As an entrepreneur, what keeps you up at night?
Cash flow is a big contender, of course. But I often find myself in deep thought about how to use this company as a catalyst for the change I wish to see in the world.
I am entrepreneur because I am not capable of spending my time working to make others’ dreams come true.” (Tweet this.)
What is the best entrepreneurial advice you have received (and from whom)?
The Vice President of the Pacific NW region for Whole Foods Market, Bruce Silverman, once told me that I MUST identify with clear convictions the purpose of Heidi Ho. This higher purpose would become the GPS system for our company, guiding my decisions and illuminating the path forward.
What is your #1 piece of advice for a budding entrepreneur?
You have to love what you do with every cell of your being and have the willingness to risk all stability. I am entrepreneur because I am not capable of spending my time working to make others’ dreams come true. There are only a few existing companies I could see myself working for. I work for my dreams, and I carry the weight of them with me at all times.
What song best describes your entrepreneurial journey?
I would say that my song is an awesome 80’s hairband song called “Winds of Change” by the Scorpions. When I was eight years old, I was offered an opportunity to fundraise so that I could embark on a 110 mile back-backing journey through Yosemite National Park. I remember having one cassette tape and a Walkman and listening to this song on repeat during the adventure. It was the first time in my life that I realized I was capable of anything that I set my mind to. This song is about the history of our conflicts and learning from them. It touches on the end of WWII through the cold war, the spring of 1968 revolutions, the USSR, the Kosovo and Bosnia conflicts, the fall of communism, the Berlin wall coming down, and AIDS. The song is about listening to the winds of change and looking for opportunities for growth. To me, it is my anthem on my own journey to becoming an entrepreneur.

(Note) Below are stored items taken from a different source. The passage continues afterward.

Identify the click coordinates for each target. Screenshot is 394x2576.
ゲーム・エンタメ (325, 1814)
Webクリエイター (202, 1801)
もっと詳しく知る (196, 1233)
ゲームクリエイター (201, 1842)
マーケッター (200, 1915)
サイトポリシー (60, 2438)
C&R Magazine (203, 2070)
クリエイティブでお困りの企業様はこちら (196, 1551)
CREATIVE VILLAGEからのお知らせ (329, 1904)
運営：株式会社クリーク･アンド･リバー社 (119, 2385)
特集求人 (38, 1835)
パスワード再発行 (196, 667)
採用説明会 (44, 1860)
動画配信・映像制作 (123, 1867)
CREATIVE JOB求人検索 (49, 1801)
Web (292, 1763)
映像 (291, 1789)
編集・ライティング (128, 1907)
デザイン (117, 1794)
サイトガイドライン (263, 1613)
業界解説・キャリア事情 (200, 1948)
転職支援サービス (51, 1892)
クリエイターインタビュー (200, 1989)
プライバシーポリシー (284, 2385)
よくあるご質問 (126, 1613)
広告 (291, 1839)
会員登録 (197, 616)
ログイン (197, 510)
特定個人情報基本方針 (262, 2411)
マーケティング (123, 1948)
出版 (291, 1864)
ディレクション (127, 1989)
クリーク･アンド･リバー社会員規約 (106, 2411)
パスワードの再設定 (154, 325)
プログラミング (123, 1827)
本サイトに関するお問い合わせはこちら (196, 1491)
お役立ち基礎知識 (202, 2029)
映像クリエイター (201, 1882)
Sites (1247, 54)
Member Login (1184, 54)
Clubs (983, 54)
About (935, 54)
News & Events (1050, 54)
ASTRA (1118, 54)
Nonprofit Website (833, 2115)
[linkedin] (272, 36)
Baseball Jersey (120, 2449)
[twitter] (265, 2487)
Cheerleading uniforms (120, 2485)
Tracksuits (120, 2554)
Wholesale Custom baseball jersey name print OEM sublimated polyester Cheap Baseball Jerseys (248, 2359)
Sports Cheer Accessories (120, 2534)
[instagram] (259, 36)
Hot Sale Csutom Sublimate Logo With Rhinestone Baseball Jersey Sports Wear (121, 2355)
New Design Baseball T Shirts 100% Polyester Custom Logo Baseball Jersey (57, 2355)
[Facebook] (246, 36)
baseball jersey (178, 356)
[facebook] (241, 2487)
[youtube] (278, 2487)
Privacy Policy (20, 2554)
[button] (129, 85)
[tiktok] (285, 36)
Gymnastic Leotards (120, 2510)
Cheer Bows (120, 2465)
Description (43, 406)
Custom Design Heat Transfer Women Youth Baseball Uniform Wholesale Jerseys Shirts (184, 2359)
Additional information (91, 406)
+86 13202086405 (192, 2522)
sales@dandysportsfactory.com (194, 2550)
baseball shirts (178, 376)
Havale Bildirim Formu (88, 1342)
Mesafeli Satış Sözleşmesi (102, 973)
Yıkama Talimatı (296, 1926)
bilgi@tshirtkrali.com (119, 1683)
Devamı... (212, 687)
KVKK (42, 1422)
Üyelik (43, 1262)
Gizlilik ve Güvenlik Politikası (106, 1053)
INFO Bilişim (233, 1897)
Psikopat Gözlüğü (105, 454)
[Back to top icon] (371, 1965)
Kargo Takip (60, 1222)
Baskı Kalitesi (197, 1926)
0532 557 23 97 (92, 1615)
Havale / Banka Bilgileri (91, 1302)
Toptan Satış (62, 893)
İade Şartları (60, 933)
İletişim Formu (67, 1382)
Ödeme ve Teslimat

Imagine your venture becomes wildly successful. What does that look like?
A wildly successful Heidi Ho Organics creates opportunities for me to make the world a better place. It gives me the capital to be the change. It leaves the planet greener. It saves some farm animals. It provides healthy options for people everywhere. It is a launch pad to be able to do the philanthropic work that our local communities, our country, and our world need. It is the muse for my bigger picture.
Can you describe your typical day?
A typical work day for me involves quite a bit of high-quality Portland coffee, a little exercise for self-preservation followed by 12-14 hours of meetings, production, phone calls, emails, research, numbers, strategy, planning, action, and more planning. All of that is complimented by my solid plant-based high energy diet… and Inka Corn (a crunchy salty roasted corn snack).
Our goal is to help keep Oregon money green.” (Tweet this.)
What’s your favorite local business and why?
Food Fight! Grocery. They are a bad-ass little vegan grocery store on SE 12th / Stark, and were the first store to carry our product line and show Heidi Ho some love.
As you think about the growth of Heidi Ho to date, what are you most thankful for?
I am most thankful for my partner, Lyssa. She has supported me, invested in me, and held my hand through the ups and downs. She is the bravest person I have ever known, teaching me the value of calculated risk-taking and insurmountable work ethic.
When you were a child, what did you want to be when you grew up?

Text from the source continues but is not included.